▶ [Requirements]: Format the listing lines as a JSON list of strings, one string per line and no blank lines, starting at the line with "Sort by the" and running through the line with "click(x=469, y=310)", that line included.

▶ [Records for processing]:
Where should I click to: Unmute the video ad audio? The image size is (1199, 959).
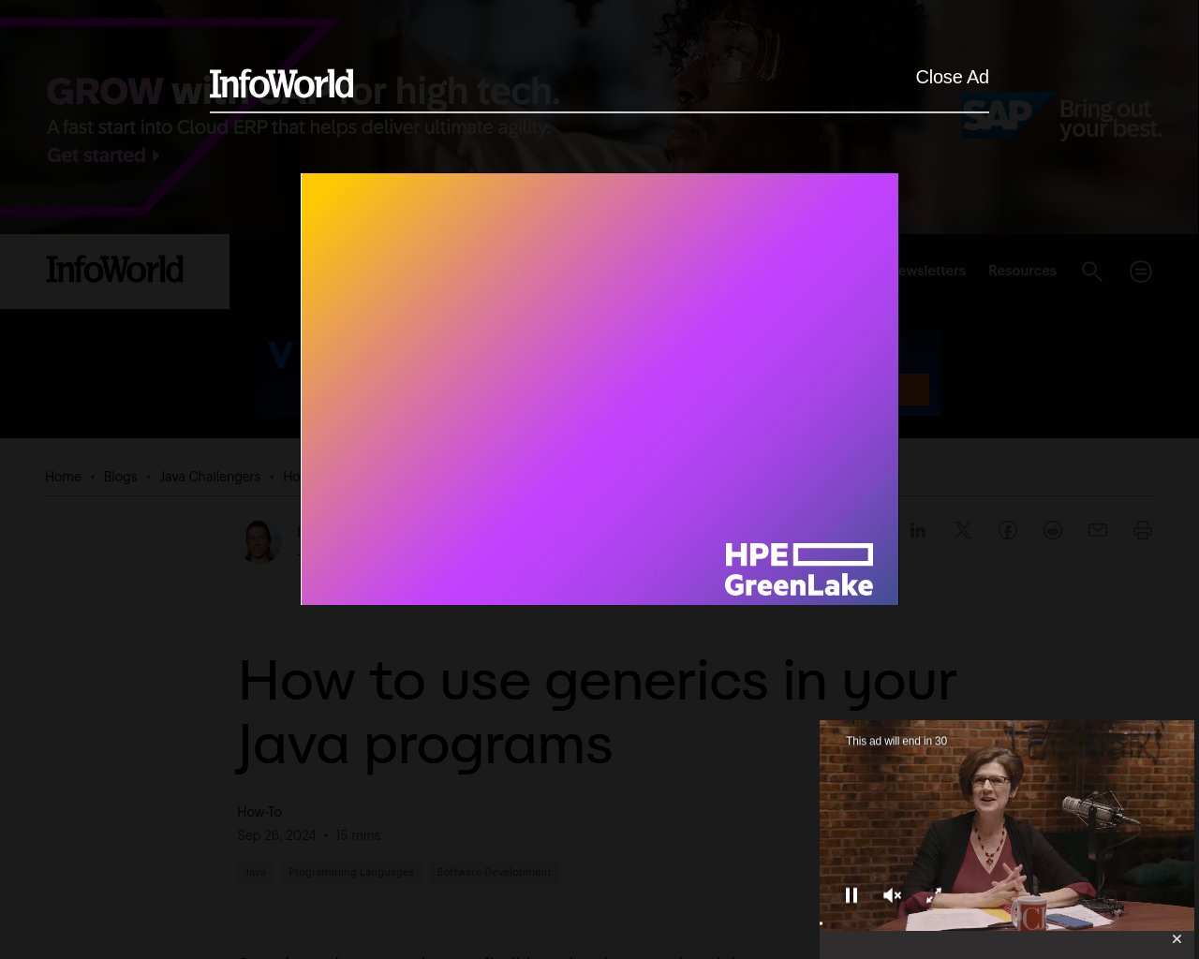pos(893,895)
* * *
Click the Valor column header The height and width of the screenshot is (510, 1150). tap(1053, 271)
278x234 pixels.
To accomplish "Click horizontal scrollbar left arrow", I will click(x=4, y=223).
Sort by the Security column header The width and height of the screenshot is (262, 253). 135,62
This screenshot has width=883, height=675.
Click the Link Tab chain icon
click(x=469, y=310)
...
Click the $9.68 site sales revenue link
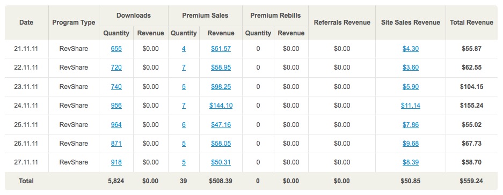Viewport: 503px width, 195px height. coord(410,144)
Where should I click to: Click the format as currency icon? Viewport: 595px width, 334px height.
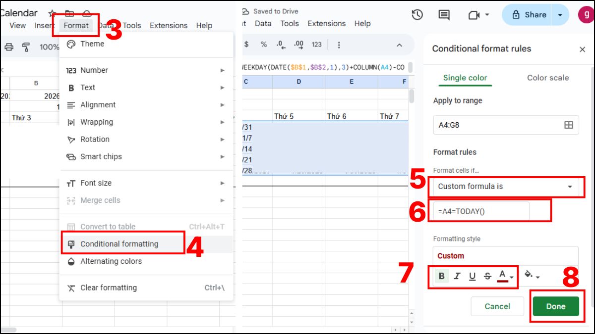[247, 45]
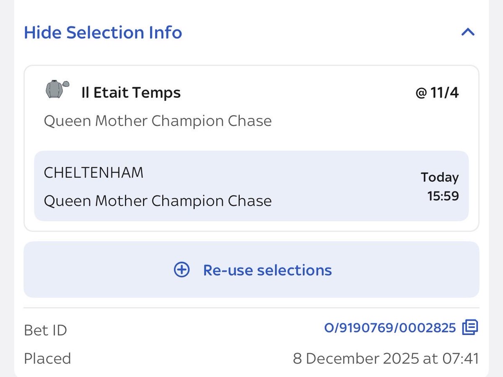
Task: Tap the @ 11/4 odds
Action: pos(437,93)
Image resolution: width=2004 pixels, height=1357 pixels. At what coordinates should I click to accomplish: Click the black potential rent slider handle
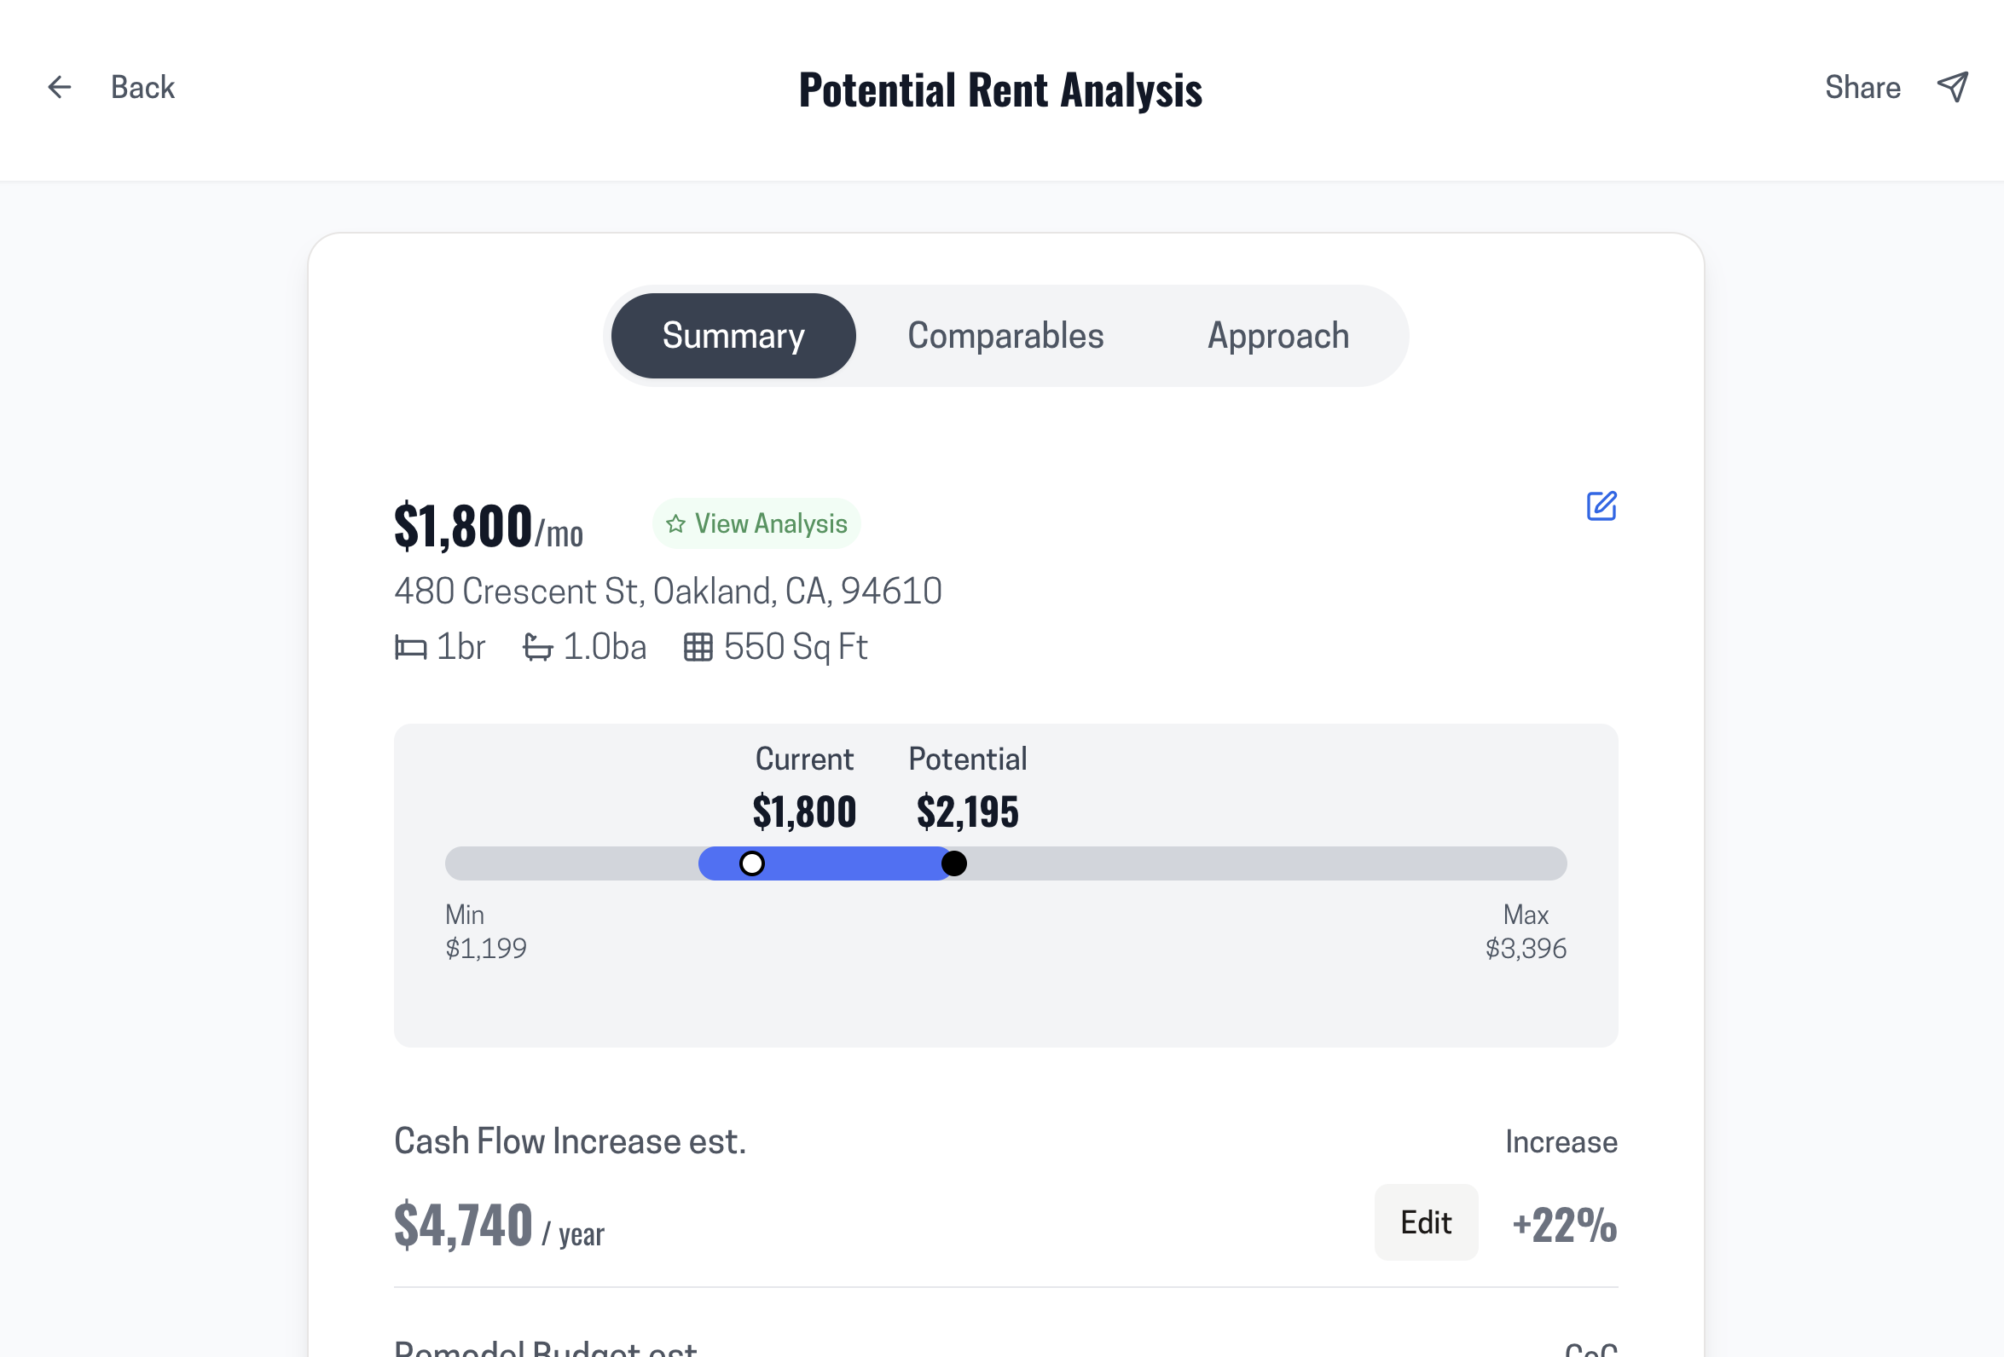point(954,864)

▶ [Task answer]:
[
  "Sort by the Security column header The width and height of the screenshot is (262, 253). 135,62",
  "This screenshot has width=883, height=675.",
  "Click the Link Tab chain icon",
  "click(x=469, y=310)"
]